:: Exercise requirements ::
Output all the records below, word for word.

____________

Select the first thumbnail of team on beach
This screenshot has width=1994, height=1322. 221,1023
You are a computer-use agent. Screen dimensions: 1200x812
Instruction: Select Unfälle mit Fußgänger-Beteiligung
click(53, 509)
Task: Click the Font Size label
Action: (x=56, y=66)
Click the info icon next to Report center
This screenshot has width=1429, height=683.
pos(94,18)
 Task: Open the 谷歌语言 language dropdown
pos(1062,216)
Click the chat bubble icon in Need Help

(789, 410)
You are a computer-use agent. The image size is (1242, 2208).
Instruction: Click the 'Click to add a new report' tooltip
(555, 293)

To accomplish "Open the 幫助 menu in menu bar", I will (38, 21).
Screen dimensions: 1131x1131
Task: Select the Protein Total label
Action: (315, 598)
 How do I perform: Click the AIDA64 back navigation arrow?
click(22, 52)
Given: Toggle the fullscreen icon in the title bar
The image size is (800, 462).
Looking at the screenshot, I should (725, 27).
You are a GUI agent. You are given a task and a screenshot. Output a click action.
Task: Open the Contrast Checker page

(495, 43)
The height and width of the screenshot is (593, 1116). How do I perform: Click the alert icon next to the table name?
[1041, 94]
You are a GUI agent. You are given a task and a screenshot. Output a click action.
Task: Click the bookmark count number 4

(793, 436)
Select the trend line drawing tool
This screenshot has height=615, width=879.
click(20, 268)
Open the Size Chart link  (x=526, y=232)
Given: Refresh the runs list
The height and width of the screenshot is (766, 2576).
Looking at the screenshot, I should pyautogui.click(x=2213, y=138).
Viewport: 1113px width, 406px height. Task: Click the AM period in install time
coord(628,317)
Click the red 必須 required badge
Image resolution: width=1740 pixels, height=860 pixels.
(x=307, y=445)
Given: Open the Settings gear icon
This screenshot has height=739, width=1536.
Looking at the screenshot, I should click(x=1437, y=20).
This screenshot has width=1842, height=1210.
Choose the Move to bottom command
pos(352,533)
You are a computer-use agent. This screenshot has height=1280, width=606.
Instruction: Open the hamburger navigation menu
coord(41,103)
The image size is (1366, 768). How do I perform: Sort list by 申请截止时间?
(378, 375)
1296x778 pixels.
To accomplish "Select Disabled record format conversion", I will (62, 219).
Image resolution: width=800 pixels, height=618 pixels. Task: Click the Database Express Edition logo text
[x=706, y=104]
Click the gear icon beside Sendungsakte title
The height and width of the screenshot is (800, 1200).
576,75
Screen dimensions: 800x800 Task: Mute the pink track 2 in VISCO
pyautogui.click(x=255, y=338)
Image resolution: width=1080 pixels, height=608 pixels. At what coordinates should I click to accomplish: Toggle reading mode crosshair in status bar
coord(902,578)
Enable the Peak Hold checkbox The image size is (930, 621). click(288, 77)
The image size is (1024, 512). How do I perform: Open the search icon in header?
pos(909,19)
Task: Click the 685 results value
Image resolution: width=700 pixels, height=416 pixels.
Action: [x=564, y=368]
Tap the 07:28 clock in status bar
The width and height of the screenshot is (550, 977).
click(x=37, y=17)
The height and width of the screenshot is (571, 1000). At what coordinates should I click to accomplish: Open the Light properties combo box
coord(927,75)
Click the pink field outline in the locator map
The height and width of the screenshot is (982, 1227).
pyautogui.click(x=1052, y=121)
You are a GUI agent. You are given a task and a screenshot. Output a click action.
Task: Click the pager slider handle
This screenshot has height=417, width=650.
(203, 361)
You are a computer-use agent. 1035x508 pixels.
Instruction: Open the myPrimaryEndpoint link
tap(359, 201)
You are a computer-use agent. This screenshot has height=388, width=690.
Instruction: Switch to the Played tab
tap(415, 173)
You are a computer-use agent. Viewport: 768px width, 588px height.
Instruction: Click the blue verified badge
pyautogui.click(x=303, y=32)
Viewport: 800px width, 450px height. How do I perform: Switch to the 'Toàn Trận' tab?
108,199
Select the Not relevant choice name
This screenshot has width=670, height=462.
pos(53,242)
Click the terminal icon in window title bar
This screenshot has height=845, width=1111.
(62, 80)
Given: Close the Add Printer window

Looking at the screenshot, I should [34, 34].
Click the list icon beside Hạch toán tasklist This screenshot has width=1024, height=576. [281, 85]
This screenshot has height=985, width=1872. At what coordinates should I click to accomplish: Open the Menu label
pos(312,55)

____________

:: Task solution ::
Select the first thumbnail of team on beach
This screenshot has width=1994, height=1322. 221,1023
You are a computer-use agent. Screen dimensions: 1200x812
Instruction: Select Unfälle mit Fußgänger-Beteiligung
click(53, 509)
Task: Click the Font Size label
Action: (x=56, y=66)
Click the info icon next to Report center
This screenshot has width=1429, height=683.
pos(94,18)
 Task: Open the 谷歌语言 language dropdown
pos(1062,216)
Click the chat bubble icon in Need Help

(789, 410)
You are a computer-use agent. The image size is (1242, 2208).
Instruction: Click the 'Click to add a new report' tooltip
(555, 293)

To accomplish "Open the 幫助 menu in menu bar", I will (38, 21).
Screen dimensions: 1131x1131
Task: Select the Protein Total label
Action: (315, 598)
 How do I perform: Click the AIDA64 back navigation arrow?
click(22, 52)
Given: Toggle the fullscreen icon in the title bar
The image size is (800, 462).
Looking at the screenshot, I should (725, 27).
You are a GUI agent. You are given a task and a screenshot. Output a click action.
Task: Open the Contrast Checker page

(495, 43)
The height and width of the screenshot is (593, 1116). How do I perform: Click the alert icon next to the table name?
[1041, 94]
You are a GUI agent. You are given a task and a screenshot. Output a click action.
Task: Click the bookmark count number 4

(793, 436)
Select the trend line drawing tool
This screenshot has height=615, width=879.
click(20, 268)
Open the Size Chart link  (x=526, y=232)
Given: Refresh the runs list
The height and width of the screenshot is (766, 2576).
Looking at the screenshot, I should pyautogui.click(x=2213, y=138).
Viewport: 1113px width, 406px height. Task: Click the AM period in install time
coord(628,317)
Click the red 必須 required badge
Image resolution: width=1740 pixels, height=860 pixels.
(x=307, y=445)
Given: Open the Settings gear icon
This screenshot has height=739, width=1536.
Looking at the screenshot, I should click(x=1437, y=20).
This screenshot has width=1842, height=1210.
Choose the Move to bottom command
pos(352,533)
You are a computer-use agent. This screenshot has height=1280, width=606.
Instruction: Open the hamburger navigation menu
coord(41,103)
The image size is (1366, 768). How do I perform: Sort list by 申请截止时间?
(378, 375)
1296x778 pixels.
To accomplish "Select Disabled record format conversion", I will (62, 219).
Image resolution: width=800 pixels, height=618 pixels. Task: Click the Database Express Edition logo text
[x=706, y=104]
Click the gear icon beside Sendungsakte title
The height and width of the screenshot is (800, 1200).
576,75
Screen dimensions: 800x800 Task: Mute the pink track 2 in VISCO
pyautogui.click(x=255, y=338)
Image resolution: width=1080 pixels, height=608 pixels. At what coordinates should I click to accomplish: Toggle reading mode crosshair in status bar
coord(902,578)
Enable the Peak Hold checkbox The image size is (930, 621). click(288, 77)
The image size is (1024, 512). How do I perform: Open the search icon in header?
pos(909,19)
Task: Click the 685 results value
Image resolution: width=700 pixels, height=416 pixels.
Action: [x=564, y=368]
Tap the 07:28 clock in status bar
The width and height of the screenshot is (550, 977).
click(x=37, y=17)
The height and width of the screenshot is (571, 1000). At what coordinates should I click to accomplish: Open the Light properties combo box
coord(927,75)
Click the pink field outline in the locator map
The height and width of the screenshot is (982, 1227).
pyautogui.click(x=1052, y=121)
You are a GUI agent. You are given a task and a screenshot. Output a click action.
Task: Click the pager slider handle
This screenshot has height=417, width=650.
(203, 361)
You are a computer-use agent. 1035x508 pixels.
Instruction: Open the myPrimaryEndpoint link
tap(359, 201)
You are a computer-use agent. This screenshot has height=388, width=690.
Instruction: Switch to the Played tab
tap(415, 173)
You are a computer-use agent. Viewport: 768px width, 588px height.
Instruction: Click the blue verified badge
pyautogui.click(x=303, y=32)
Viewport: 800px width, 450px height. How do I perform: Switch to the 'Toàn Trận' tab?
108,199
Select the Not relevant choice name
This screenshot has width=670, height=462.
pos(53,242)
Click the terminal icon in window title bar
This screenshot has height=845, width=1111.
(62, 80)
Given: Close the Add Printer window

Looking at the screenshot, I should [34, 34].
Click the list icon beside Hạch toán tasklist This screenshot has width=1024, height=576. [281, 85]
This screenshot has height=985, width=1872. At what coordinates should I click to accomplish: Open the Menu label
pos(312,55)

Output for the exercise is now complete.